JSW Steel Chairman Sajjan Jindal. (File photo | Reuters) 
The Sunday Standard

Nawaz Sharif’s Indian partner moots detente for good business

When diplomacy fails, business interests succeed. With increasing tension with Pakistan and breakdown of talks between the two neighbours, India’s steel magnet Sajjan Jindal steps in.

Pradip R Sagar

NEW DELHI: When diplomacy fails, business interests succeed. With increasing tension with Pakistan 
and complete breakdown of talks between the two neighbours, India’s steel magnet Sajjan Jindal has been making efforts to bring back leadership of two countries on the discussion table.

After Sajjan’s last week’s secret meeting with Pakistani Prime Minister Nawaz Sharif to convey message from Prime Minister Narendra Modi, industrialist is expected to see Sharif again next month to initiate dialogue between the two nations.

But before last week’s meeting could work out something, Pakistan’s extremely powerful military carried out BAT action on the border by beheading two Indian soldiers. Military establishment here in South Block maintain that brutal killing of two Indian soldiers was carried by Pakistani army with a calculative strategy to derail any talks between the two countries.


Sajjan Jindal, has business ties with Sharif’s family as his company in business dealings with the Ittefaq Group of Industries, a Pakistani integrated steel producer with major operations in Punjab, which was founded by industrialist Muhammad Sharif, father of Nawaz Sharif. Nawaz Sharif’s nephew is managing the business on his behalf.


Sources claim that frequent visits of Sajjan Jindal to Islamabad are aimed to push to obtain the “right of way” from Pakistan government to transport iron ore by road from Hajigak iron ore deposits in the Bamian, Afghanistan, to Karachi.
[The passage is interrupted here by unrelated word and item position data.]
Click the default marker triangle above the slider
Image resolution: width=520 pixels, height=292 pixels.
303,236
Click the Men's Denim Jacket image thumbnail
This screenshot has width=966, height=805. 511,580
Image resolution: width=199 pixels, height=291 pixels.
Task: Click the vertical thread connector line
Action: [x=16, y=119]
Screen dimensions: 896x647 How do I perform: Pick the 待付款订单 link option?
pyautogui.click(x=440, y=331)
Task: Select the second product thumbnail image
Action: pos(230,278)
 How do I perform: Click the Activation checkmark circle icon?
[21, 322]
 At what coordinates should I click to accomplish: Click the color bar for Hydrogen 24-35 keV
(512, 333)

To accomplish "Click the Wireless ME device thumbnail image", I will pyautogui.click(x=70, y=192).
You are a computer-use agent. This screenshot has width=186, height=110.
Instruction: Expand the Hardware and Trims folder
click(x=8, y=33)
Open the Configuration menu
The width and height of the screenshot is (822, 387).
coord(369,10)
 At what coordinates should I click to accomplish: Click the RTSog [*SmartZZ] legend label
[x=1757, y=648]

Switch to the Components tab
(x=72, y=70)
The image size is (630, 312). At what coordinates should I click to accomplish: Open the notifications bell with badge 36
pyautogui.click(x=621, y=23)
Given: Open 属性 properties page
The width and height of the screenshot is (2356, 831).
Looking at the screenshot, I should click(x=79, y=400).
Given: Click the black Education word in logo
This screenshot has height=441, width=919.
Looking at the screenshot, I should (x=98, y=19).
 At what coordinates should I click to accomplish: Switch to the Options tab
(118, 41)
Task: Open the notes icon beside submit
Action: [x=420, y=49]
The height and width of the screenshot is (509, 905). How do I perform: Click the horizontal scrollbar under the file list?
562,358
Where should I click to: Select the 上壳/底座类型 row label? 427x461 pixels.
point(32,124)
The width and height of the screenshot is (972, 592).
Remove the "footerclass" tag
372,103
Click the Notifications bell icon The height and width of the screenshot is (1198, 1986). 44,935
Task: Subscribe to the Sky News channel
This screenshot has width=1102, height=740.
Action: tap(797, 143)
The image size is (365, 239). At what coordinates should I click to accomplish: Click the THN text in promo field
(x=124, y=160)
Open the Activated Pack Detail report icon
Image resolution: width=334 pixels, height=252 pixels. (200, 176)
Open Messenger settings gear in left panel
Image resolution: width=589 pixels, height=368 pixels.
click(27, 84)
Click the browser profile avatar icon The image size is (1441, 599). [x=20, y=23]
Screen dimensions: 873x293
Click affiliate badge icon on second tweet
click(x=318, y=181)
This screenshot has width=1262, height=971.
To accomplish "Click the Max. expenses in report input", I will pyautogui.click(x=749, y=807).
From the Pakistani port, the ore was aimed to be shipped to western and southern parts of India.

As per 2011 agreement between India and Pakistan, Sajjan’s JSW and Naveen’s Jindal Steel and Power Limited, who are part of a consortium led by state-owned SAIL, along with Monnet Ispat and AFISCO (Afghan Iron), would construct a 1-million-tonne-a-year steel mill and develop the 1.8-billion-tonne iron-ore reserves at Hajigak.

Nawaz Sharif 


Relations between Jindal and Nawaz Sharif came out in public domain after Jindal was part of a three-member Indian delegation which met with Sharif in the hill station of Murree, just outside Islamabad with PM Narendra Modi in 2015 December, when PM Modi was on his way back from Kabul.

In fact, when Sharif came to India for the swearing-in ceremony of the newly elected National Democratic Alliance government in May 2014 on invitation of PM Modi, he had attended a tea party hosted by Jindal. In fact, he was instrumental in organising Modi and Sharif meeting in Kathmandu on the sidelines of SAARC in November 2014.